Lahnstein. Das vergangene Jahr war ein gutes für den Tourismus in Lahnstein, das zeigen die Gäste- und Übernachtungszahlen, die nun endgültig vorliegen.

Die Gästeankünfte sind um 9,8 % gegenüber dem Vorjahr (2016) auf 41.828 gestiegen, die Übernachtungszahlen sind um 1,8 % auf 94.748 nach oben geklettert. „Die Zahlen sind für uns ein guter Anhaltspunkt“, meint Touristikchefin Petra Bückner, wenn auch noch nicht alle Betriebe ihrer Meldepflicht an das Statistische Landesamt nachgekommen sind. „Das heißt im Umkehrschluss, die Zahlen sind vielleicht noch besser“, erklärt Bückner die Situation. Sei es drum, Fakt ist, vor allem der Camping- und Wohnmobiltourismus boomt in Lahnstein. Rund 15.000 Gäste und etwa 35.000 Übernachtungen wurden 2017 gezählt, wobei die Dauercamper in dieser Statistik gar nicht erfasst werden. „Lahnstein ist die einzige Stadt in Rheinland-Pfalz, die fünf Camping- bzw. Wohnmobilstellplätze hat“, so Bückner.

Die guten Zahlen für 2017 veranlassen Bückner und ihr Team jedoch nicht dazu, sich auf ihren Lorbeeren auszuruhen. Auch in der kommenden Saison stehen einige neue Projekte an. Die Stadt- und Erlebnisführungen wurden überarbeitet und bergen einige Erneuerungen. Eine davon ist das „Geocaching“. Dahinter verbirgt sich eine elektronische Schnitzeljagd durch die Stadt, was vor allem auch jüngere, technikaffine Besucher anlocken soll. Außerdem wird es humoristische Stadtführungen geben, die von Lahnsteiner Karnevalisten begleitet werden.

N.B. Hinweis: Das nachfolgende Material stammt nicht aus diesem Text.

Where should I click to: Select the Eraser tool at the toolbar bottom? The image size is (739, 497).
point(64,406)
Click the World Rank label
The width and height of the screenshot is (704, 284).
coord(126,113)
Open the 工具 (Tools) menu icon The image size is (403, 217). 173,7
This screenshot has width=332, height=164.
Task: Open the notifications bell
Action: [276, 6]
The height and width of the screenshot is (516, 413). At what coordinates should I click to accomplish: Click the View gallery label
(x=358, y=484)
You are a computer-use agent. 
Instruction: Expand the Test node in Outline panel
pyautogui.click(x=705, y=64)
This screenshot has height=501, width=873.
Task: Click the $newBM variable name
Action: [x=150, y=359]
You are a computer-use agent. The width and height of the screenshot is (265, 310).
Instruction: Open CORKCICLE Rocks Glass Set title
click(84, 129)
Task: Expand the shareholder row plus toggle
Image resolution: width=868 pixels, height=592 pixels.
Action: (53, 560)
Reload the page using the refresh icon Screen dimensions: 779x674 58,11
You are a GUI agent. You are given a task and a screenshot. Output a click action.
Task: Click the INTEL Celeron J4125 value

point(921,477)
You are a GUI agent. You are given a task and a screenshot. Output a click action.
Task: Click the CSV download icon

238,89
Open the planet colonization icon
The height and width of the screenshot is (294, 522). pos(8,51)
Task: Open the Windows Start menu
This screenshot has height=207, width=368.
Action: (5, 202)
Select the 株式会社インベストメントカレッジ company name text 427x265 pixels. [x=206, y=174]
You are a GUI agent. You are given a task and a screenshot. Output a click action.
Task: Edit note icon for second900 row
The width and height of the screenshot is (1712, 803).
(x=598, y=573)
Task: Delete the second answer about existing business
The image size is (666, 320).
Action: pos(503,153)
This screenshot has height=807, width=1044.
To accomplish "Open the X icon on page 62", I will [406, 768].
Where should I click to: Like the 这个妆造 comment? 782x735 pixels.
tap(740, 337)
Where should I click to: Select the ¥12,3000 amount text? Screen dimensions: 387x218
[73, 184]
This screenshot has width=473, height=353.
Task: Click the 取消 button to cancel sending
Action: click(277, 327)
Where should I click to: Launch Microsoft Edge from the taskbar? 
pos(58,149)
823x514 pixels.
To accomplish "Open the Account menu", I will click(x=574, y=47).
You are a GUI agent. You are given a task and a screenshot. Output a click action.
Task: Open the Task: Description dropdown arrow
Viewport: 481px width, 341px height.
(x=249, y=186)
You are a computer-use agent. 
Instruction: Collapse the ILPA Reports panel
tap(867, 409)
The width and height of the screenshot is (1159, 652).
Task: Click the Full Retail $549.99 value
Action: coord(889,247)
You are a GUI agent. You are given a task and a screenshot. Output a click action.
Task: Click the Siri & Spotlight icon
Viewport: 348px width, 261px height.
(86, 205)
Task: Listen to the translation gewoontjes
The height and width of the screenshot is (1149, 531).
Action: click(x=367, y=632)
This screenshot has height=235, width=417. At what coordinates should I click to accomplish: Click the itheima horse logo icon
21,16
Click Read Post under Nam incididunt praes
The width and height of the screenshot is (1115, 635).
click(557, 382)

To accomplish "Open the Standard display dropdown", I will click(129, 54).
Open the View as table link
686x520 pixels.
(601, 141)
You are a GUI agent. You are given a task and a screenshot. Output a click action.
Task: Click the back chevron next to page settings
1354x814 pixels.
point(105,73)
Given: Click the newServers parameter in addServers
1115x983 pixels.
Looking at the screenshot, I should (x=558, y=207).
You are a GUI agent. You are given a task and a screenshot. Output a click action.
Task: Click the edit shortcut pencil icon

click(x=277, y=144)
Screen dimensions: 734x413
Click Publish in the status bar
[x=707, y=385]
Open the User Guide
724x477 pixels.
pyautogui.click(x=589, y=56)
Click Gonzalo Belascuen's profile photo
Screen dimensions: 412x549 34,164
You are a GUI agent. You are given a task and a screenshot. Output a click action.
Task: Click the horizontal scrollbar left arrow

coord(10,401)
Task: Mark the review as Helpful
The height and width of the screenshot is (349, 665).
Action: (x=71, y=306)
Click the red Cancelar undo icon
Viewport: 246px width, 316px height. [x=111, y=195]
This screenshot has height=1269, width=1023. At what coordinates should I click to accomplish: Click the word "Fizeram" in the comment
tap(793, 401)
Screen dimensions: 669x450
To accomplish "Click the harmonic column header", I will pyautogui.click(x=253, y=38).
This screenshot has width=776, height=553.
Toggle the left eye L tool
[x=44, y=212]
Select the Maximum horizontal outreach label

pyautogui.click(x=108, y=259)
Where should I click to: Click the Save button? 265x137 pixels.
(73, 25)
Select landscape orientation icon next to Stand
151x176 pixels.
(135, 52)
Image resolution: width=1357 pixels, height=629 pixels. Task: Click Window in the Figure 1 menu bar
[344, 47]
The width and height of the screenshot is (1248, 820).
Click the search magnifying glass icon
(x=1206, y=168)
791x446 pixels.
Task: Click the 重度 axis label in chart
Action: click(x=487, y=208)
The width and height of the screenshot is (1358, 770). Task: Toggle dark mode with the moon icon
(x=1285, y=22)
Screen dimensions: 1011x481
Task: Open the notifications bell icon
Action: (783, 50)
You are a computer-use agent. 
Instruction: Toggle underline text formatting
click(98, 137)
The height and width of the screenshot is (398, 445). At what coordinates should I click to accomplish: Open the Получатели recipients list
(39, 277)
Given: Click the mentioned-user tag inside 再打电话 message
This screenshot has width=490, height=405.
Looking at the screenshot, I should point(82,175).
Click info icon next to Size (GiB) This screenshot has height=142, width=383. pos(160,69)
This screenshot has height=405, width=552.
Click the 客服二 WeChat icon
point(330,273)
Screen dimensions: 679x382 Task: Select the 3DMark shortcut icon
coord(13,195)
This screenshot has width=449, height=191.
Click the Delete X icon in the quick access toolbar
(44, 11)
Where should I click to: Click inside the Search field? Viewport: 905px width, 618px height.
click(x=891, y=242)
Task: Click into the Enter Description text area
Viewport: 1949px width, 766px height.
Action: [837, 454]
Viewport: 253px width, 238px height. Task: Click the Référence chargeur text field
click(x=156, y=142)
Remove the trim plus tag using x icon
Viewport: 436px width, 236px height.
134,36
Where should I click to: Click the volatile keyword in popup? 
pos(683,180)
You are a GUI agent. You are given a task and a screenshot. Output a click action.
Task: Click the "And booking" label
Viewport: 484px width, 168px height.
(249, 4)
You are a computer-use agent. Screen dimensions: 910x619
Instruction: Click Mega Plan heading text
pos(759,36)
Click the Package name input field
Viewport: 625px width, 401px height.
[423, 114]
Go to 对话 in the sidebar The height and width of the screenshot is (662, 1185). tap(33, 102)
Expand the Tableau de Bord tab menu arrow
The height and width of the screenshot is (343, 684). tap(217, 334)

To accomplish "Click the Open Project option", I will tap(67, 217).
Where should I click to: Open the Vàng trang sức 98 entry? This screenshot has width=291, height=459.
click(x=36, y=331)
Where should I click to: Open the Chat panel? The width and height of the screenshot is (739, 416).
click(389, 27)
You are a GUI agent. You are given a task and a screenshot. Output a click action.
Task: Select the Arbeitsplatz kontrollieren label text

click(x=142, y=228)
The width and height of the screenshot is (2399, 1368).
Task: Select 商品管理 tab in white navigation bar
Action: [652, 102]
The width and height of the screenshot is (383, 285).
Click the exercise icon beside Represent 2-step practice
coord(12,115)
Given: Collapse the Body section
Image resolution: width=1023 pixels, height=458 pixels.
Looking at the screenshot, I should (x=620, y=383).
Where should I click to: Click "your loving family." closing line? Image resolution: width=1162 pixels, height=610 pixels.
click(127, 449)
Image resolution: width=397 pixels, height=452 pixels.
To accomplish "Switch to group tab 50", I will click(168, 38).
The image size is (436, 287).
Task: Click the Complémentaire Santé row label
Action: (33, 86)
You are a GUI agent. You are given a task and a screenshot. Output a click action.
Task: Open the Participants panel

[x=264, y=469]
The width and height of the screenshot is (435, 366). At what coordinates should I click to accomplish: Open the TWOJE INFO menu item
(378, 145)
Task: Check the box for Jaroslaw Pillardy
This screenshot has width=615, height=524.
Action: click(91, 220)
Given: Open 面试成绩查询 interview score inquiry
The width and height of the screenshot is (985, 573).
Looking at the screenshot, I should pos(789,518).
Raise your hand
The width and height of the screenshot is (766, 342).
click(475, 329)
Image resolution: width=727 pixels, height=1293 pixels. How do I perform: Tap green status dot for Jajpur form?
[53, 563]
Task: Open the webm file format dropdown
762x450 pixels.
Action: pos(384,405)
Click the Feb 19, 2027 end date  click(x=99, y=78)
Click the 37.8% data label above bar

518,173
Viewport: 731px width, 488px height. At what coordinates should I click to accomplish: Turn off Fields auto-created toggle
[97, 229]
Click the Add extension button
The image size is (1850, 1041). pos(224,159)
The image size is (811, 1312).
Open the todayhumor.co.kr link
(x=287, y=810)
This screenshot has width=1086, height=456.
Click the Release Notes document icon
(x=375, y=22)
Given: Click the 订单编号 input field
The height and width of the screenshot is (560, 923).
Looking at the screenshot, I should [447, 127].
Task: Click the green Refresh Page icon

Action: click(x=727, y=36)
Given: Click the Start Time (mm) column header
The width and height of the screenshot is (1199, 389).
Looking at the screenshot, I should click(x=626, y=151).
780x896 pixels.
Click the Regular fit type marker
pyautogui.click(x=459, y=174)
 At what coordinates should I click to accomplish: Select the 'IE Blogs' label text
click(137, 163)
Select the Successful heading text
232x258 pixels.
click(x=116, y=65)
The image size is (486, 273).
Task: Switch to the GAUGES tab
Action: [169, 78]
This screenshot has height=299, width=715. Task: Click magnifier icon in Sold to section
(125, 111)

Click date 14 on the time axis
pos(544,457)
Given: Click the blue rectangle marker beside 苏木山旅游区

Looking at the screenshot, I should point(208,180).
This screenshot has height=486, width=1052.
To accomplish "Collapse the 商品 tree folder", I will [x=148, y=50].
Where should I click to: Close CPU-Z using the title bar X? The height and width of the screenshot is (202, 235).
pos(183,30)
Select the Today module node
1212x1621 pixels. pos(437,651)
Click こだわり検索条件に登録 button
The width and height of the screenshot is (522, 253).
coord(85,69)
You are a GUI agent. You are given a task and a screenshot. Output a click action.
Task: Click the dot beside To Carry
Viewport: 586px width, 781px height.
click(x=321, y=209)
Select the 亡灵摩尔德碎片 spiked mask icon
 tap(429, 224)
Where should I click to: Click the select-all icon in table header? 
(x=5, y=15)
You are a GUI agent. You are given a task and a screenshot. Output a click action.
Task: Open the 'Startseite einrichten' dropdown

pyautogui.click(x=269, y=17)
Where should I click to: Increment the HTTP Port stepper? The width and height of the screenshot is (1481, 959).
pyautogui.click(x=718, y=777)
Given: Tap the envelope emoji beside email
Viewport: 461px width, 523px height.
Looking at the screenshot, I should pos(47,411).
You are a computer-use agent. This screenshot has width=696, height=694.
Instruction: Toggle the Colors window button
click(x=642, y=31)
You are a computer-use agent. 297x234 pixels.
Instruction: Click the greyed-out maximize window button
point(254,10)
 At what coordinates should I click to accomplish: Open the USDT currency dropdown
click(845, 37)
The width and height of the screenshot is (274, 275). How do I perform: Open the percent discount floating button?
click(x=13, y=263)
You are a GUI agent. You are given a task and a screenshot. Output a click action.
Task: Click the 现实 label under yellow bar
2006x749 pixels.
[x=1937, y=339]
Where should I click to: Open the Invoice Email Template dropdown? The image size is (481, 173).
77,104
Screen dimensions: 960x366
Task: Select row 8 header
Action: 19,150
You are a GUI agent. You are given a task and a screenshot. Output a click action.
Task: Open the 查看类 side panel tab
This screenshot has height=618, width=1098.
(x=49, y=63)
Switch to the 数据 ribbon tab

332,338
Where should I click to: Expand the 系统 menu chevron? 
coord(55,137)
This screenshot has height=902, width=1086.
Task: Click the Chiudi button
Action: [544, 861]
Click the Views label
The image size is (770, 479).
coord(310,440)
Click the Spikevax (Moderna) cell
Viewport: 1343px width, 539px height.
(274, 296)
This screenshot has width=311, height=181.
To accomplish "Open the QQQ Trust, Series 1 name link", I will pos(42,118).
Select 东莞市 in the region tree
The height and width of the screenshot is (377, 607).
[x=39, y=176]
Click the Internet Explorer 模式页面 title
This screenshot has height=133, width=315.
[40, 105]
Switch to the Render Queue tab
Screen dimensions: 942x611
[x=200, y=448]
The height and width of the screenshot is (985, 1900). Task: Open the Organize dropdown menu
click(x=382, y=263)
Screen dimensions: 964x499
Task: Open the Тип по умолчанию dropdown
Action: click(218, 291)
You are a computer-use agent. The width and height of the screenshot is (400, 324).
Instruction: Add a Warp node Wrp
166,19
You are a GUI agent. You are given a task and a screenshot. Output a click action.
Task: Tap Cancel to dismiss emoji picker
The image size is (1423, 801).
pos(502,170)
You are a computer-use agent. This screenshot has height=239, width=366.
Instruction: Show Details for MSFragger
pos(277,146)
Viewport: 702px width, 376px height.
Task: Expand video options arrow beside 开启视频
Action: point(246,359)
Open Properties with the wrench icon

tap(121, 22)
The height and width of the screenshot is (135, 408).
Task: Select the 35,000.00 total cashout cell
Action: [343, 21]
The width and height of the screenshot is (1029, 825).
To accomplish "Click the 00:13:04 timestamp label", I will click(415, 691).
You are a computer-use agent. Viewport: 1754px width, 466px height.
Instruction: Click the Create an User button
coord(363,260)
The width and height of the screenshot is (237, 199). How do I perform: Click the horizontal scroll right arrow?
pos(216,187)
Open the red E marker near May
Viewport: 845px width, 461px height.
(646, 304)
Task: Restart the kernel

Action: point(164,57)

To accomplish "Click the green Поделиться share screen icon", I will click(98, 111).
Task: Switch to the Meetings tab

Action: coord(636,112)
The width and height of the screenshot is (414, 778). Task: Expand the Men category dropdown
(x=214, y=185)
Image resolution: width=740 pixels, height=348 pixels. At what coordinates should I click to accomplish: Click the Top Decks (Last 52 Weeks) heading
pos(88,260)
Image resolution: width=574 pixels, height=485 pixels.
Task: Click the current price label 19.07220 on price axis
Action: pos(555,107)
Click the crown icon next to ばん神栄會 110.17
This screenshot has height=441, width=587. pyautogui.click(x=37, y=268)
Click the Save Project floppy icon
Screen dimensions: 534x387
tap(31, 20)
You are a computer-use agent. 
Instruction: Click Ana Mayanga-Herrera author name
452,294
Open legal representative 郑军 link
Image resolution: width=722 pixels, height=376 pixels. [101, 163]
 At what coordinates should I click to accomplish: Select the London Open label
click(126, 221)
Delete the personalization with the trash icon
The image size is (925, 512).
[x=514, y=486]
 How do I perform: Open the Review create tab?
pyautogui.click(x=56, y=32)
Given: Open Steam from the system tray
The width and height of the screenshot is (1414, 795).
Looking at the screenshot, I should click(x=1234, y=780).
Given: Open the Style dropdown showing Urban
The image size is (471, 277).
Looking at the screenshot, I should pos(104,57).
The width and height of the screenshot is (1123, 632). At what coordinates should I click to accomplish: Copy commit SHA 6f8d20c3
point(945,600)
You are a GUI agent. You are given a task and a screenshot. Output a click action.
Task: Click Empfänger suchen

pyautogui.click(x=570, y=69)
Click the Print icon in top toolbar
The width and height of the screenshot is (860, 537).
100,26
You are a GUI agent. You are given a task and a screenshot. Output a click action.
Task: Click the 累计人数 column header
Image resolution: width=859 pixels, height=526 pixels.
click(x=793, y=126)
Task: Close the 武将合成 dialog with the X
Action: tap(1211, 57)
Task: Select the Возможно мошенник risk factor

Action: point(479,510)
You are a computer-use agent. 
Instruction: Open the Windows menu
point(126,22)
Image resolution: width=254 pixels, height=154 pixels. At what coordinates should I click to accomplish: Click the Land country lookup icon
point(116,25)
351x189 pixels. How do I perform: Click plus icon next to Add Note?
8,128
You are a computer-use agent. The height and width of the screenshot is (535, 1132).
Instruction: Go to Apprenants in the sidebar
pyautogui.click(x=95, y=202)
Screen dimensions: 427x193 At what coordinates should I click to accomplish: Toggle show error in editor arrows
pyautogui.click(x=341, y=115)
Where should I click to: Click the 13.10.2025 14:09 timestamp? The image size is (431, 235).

„Wir freuen uns auch sehr über Ergänzungen im gastronomischen Bereich“, so Bückner weiter, „vor allem am Lahnradweg und am Rheinsteig.“ Die „Trattoria Caterina“ und die „Trattoria Da Pino“ bieten Campern, Radfahrern und Wanderern ideale Einkehrmöglichkeiten im Bereich Friedrichssegen.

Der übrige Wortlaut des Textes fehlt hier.